Input data section start
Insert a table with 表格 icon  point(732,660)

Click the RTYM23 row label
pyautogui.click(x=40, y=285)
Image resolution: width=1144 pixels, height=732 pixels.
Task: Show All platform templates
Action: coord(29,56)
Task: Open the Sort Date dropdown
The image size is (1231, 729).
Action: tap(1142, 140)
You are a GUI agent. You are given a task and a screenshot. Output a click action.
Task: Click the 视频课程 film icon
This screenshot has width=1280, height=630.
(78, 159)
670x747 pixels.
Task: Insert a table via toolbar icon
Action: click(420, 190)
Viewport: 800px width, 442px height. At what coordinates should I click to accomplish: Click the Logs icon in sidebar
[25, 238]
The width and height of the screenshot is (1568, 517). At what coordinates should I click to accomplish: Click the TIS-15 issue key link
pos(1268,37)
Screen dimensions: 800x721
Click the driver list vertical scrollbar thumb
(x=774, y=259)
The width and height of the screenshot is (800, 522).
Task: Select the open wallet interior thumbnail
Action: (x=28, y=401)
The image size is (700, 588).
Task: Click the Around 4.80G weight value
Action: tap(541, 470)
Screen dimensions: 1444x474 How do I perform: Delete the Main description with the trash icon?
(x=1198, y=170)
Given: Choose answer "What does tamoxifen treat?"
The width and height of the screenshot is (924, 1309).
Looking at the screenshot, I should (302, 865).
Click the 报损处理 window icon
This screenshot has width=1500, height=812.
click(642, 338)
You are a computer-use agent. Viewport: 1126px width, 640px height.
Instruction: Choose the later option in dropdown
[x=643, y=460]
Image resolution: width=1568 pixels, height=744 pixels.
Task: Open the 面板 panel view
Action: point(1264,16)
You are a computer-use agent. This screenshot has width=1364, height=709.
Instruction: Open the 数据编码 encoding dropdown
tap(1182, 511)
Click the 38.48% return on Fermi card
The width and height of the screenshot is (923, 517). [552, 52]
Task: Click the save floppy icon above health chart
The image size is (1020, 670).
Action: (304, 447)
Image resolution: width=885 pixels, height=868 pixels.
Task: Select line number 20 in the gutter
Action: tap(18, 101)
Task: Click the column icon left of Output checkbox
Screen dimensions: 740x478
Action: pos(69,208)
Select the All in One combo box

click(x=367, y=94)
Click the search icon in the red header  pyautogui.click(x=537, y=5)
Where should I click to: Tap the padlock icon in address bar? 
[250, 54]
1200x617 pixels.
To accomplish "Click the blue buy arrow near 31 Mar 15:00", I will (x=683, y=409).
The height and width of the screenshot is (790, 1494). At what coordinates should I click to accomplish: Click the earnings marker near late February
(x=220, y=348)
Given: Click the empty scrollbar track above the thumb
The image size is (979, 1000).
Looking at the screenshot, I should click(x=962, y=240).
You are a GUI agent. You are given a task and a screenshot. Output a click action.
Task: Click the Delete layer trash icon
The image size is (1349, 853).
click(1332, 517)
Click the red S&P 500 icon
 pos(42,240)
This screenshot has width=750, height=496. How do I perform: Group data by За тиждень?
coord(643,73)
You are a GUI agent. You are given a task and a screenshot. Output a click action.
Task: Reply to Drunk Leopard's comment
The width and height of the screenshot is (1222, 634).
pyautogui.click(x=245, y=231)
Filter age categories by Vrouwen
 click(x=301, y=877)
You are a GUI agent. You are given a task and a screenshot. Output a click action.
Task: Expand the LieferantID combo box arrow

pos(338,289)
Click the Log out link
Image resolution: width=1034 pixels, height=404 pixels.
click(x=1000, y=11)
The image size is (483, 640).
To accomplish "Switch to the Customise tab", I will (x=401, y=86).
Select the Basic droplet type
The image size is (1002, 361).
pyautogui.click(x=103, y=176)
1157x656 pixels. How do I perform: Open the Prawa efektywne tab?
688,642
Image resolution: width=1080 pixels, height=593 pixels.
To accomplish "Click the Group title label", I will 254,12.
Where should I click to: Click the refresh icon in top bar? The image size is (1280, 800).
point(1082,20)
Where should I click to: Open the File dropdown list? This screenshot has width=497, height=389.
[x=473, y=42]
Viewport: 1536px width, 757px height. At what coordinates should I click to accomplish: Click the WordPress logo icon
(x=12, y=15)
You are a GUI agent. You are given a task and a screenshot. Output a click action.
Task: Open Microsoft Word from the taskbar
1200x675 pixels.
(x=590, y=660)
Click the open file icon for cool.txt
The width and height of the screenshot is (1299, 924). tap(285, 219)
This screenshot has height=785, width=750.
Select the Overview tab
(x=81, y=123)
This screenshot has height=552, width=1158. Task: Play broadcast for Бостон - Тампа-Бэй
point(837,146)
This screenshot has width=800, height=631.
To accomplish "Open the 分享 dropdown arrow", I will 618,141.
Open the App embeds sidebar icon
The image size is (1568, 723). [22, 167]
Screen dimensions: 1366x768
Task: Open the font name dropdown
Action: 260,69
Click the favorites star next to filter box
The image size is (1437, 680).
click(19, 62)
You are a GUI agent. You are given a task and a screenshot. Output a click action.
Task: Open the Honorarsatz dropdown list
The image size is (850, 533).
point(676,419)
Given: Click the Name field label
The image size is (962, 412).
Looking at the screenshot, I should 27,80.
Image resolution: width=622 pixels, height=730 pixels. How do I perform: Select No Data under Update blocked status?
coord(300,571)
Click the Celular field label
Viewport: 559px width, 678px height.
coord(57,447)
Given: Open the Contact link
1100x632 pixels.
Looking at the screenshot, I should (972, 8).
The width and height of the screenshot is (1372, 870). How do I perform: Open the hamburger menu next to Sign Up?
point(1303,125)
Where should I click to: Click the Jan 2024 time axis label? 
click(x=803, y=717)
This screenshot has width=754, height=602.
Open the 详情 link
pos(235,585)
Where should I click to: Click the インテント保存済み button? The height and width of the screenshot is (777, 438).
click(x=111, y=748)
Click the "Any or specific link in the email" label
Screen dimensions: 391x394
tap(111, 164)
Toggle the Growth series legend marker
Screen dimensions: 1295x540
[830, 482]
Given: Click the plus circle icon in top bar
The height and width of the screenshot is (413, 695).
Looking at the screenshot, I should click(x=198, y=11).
Input data section end
▶ _What needs to be done_: Look above for the line that contains "Click the open file icon for cool.txt". Starting there, transcribe every line exactly until you have copied the line that contains "Given: Click the Name field label".

▶ _Reply to the exercise_:
Click the open file icon for cool.txt
The width and height of the screenshot is (1299, 924). tap(285, 219)
This screenshot has height=785, width=750.
Select the Overview tab
(x=81, y=123)
This screenshot has height=552, width=1158. Task: Play broadcast for Бостон - Тампа-Бэй
point(837,146)
This screenshot has width=800, height=631.
To accomplish "Open the 分享 dropdown arrow", I will 618,141.
Open the App embeds sidebar icon
The image size is (1568, 723). [22, 167]
Screen dimensions: 1366x768
Task: Open the font name dropdown
Action: 260,69
Click the favorites star next to filter box
The image size is (1437, 680).
click(19, 62)
You are a GUI agent. You are given a task and a screenshot. Output a click action.
Task: Open the Honorarsatz dropdown list
The image size is (850, 533).
point(676,419)
Given: Click the Name field label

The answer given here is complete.